Chiusura in calo per Piazza Affari (-1,03%) e le altre borse europee che hanno accelerato al ribasso nel pomeriggio dopo la pubblicazione dell'inflazione Usa.
L'inflazione negli Stati Uniti infatti e' aumentata dello 0,3% a livello mensile ed e' salita del 3,1% su base annuale a gennaio (+0,2% m/m il consenso degli economisti intervistati da MT Newswires). L'indice dei prezzi al consumo core, attentamente monitorato dalla Fed, e' salito dello 0,4% a livello congiunturale e del 3,9% su base tendenziale (+0,3% m/m il consenso).

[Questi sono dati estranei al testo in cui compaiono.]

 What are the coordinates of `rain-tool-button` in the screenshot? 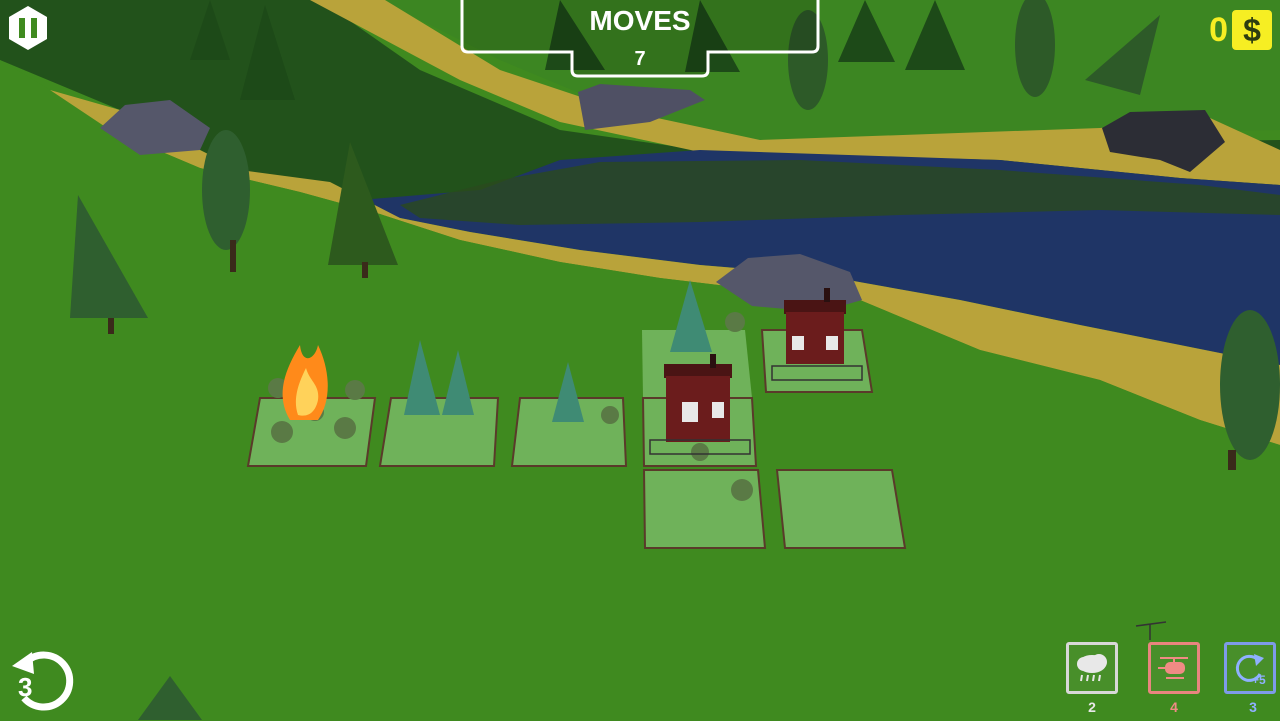 It's located at (1092, 668).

In Germanica, invece, l'indice Zew e' aumentato nuovamente nel sondaggio di febbraio. L'indicatore ha raggiunto 19,9 punti, 4,7 in piu' rispetto al valore di gennaio. Al contrario, la valutazione della situazione corrente e' diminuita significativamente, con l'indicatore corrispondente che ha perso 4,4 punti e ora si attesta a meno 81,7 punti.
A Piazza Affari da segnalare Saipem (+1,61%). A seguito dell'incidente occorso durante l'installazione della condotta offshore in Australia il 30 gennaio, il gruppo ha reso noto che l'ente regolatore del Commonwealth australiano Nopsema (National Offshore Petroleum Safety and Environmental Management Authority) ha comunicato il proprio parere favorevole alla ripresa delle operazioni con il mezzo navale Castorone. Saipem sta lavorando a stretto contatto con il cliente per il riavvio delle operazioni di posa della condotta, ponendo la sicurezza come massima priorita'.
Bene anche Pirelli (+1,49%) in scia ai numeri di Michelin. Segno piu' pure su Bper (+0,48%) che ha avviato il collocamento di un'obbligazione green a sei anni (scadenza 20 febbraio 2030), callable dal 20 gennaio 2029 al 20 febbraio 2029. Gli ordini hanno gia' superato quota 2,4 miliardi di euro.
In rosso invece Banco Bpm (-3,88%), Stm (-3,6%) e Finecobank (-3,05%).